**Supplied records**
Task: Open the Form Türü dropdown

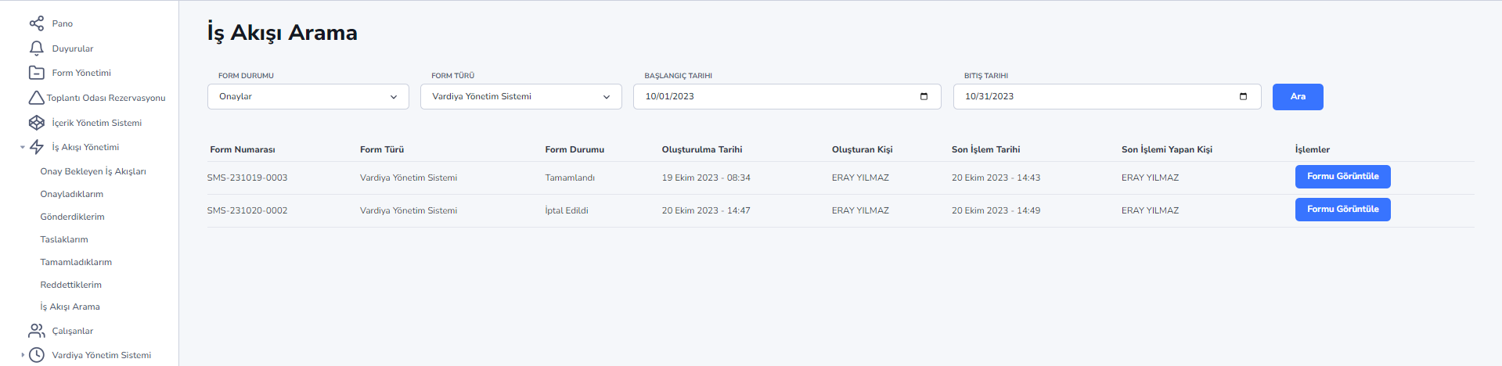Action: (x=521, y=97)
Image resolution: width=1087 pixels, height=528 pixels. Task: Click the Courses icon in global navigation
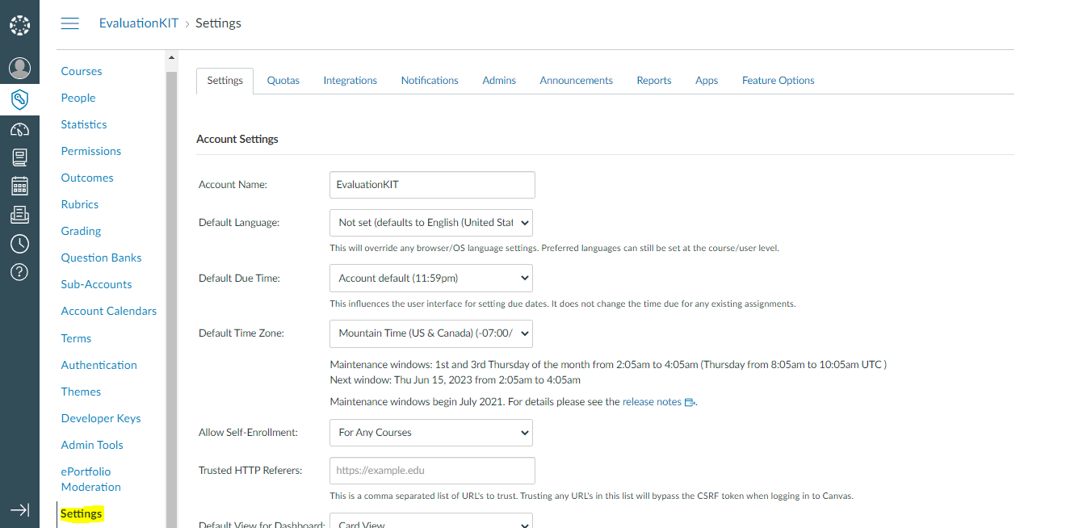[19, 157]
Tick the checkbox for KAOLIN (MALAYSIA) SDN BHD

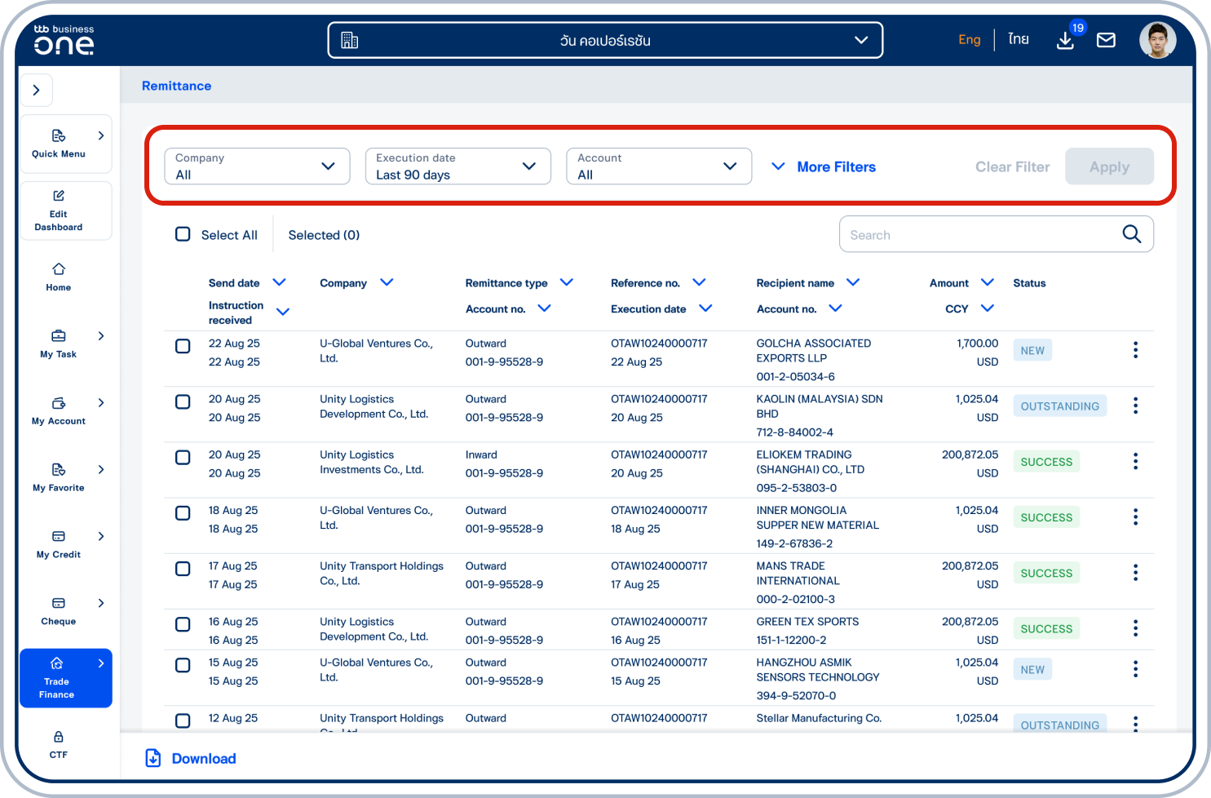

**What you need to do**
Rewrite the material above as a numbered list with one line per item, dropping the blank lines. Leave the pictures out of your list.

**Output for this task**
1. Task: Open the Form Türü dropdown
2. Action: (x=521, y=97)
3. Image resolution: width=1087 pixels, height=528 pixels. Task: Click the Courses icon in global navigation
4. [19, 157]
5. Tick the checkbox for KAOLIN (MALAYSIA) SDN BHD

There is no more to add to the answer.